Lunchtime Links 5-19
Consumer prices unexpectedly fall (Mutikani, Reuters) The Fed will view this as support for its low rate policy. But while consumer prices are falling, asset prices have been on a tear, taking a breather only after the Greek crisis erupted. The re-inflation of asset prices is investors’ response to low rates: they’re chasing risk. That encourages more bubbly lending, sowing the seeds of more violent debt deflation later.
Italy suspends mark-to-market rules on banks’ government bond holdings (Cohen, Dow Jones) Dirty little secret folks: Basel capital rules allow banks to treat government bonds as “riskless,” meaning they are assets against which they needn’t hold any capital. Bottom line, banks have literally zero cushion to absorb losses on government securities. Italian banks’ exposure to Greek loans is small compared to France/Germany, but they could have significant holdings of bonds of peripheral European countries that may be at risk of default, a problem which their regulator appears willing to paper over…
CHART — Mortgage purchase applications “plummet” (Culp, Reuters) “Plummet” is the lobbyist’s word. Demand was pulled forward thanks to the homebuyers tax credit and is now crashing. You can see how a similar dynamic played out last fall, when it was believed the credit would be allowed to expire on schedule. This time around it will expire. It’s chief Senate proponent, Georgia’s Johnny Isakson, has said it’s not going to be re-upped.

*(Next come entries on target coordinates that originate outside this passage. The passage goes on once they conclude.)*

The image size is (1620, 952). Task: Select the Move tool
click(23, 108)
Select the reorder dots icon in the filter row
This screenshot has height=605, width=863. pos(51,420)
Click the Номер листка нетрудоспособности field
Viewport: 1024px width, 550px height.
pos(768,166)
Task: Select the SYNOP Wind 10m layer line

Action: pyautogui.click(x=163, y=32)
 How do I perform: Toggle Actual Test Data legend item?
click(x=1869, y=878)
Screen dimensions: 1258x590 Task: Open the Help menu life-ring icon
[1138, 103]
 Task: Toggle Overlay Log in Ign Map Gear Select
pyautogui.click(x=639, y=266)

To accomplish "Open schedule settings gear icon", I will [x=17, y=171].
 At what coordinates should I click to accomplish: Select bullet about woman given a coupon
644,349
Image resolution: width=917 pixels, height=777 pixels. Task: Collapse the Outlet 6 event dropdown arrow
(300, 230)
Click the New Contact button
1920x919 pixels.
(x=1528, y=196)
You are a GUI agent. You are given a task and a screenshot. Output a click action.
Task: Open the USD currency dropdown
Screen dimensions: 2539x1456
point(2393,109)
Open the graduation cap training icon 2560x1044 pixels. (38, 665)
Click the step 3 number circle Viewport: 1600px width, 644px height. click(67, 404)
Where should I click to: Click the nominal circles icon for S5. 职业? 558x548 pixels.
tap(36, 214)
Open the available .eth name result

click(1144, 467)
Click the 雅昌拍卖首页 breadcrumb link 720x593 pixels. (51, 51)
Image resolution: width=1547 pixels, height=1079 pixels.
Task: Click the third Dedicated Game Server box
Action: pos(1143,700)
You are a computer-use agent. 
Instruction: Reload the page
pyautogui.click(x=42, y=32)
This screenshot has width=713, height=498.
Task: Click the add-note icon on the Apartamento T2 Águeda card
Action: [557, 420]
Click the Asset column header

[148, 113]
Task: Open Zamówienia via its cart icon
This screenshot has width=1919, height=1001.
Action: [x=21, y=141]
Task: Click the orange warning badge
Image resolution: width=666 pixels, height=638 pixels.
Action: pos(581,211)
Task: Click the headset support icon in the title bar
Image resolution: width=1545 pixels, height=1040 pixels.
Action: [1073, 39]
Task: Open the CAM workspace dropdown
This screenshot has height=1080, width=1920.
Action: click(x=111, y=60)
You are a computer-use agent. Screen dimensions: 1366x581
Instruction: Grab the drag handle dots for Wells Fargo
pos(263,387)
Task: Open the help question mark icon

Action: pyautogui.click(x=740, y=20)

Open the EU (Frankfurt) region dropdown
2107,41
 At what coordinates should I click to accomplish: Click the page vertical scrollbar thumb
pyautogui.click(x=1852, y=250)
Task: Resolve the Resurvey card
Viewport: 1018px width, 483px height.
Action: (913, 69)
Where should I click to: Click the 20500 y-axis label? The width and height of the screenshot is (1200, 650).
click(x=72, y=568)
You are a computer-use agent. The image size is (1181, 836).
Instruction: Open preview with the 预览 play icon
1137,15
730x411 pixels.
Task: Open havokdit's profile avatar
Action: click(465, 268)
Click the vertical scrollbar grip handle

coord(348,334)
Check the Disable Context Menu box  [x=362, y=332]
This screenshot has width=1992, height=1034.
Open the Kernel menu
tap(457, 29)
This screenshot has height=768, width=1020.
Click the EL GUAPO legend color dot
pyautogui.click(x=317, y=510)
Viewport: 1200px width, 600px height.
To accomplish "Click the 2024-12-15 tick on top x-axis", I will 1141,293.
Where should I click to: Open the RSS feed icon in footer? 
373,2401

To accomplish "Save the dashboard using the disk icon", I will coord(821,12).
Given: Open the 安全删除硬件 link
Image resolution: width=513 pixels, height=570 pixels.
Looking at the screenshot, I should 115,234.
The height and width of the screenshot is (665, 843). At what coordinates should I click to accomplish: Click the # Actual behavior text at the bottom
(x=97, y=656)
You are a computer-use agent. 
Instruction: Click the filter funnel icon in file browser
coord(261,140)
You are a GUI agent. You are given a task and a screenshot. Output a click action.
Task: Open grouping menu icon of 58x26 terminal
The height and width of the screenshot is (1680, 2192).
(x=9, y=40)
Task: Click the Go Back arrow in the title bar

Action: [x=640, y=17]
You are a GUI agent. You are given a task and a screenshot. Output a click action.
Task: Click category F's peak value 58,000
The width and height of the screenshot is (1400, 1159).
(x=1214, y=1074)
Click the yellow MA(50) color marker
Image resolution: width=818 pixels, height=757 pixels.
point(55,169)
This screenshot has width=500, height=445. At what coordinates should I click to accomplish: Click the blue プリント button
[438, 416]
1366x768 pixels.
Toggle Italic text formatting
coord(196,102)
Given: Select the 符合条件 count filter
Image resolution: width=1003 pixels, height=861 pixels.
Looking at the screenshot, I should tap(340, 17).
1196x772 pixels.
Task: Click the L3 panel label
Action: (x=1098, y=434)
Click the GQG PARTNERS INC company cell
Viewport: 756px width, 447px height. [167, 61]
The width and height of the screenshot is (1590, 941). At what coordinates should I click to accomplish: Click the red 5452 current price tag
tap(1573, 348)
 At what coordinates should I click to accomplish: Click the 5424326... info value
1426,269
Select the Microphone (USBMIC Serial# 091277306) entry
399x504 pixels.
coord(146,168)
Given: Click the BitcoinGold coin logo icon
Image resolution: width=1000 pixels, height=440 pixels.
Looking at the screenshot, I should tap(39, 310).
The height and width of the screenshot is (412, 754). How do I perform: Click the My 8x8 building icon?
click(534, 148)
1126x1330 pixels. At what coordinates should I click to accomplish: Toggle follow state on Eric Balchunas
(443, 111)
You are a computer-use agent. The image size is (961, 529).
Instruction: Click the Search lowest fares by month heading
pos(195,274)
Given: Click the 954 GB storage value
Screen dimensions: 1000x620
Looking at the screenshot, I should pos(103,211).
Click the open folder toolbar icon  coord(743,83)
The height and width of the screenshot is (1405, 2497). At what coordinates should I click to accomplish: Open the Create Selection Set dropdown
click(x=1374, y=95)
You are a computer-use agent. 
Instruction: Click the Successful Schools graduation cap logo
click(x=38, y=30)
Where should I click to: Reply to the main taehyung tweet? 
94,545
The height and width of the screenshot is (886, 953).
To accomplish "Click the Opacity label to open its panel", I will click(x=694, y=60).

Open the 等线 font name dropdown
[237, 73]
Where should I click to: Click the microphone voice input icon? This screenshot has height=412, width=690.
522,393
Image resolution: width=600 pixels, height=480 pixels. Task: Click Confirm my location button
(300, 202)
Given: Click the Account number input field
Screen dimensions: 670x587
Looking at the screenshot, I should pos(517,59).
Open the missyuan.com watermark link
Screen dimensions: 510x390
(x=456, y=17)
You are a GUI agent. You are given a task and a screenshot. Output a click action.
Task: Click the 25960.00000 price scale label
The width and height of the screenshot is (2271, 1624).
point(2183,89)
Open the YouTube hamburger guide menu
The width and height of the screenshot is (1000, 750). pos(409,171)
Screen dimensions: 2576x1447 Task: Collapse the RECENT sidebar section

Roubini says U.S. bond market may face “vigilantes” (Ryan, Bloomberg) Just give it time. Honestly, referring to sellers with pejoratives like “vigilante” and “wolfpack” gives pols the political capital to blame “speculators” rather than actually deal with their debts.
Fiduciary amendment attacked as loophole ridden (Kearney, Reuters)
A new clue to explain existence (Overbye, NYT)
No trespassing (reddit)
Lifelock CEO’s identity stolen 13 times (Zetter, Wired)
Kevin Costner wants to help clean up the oil spill (Youtube) Call it penitence for Water World.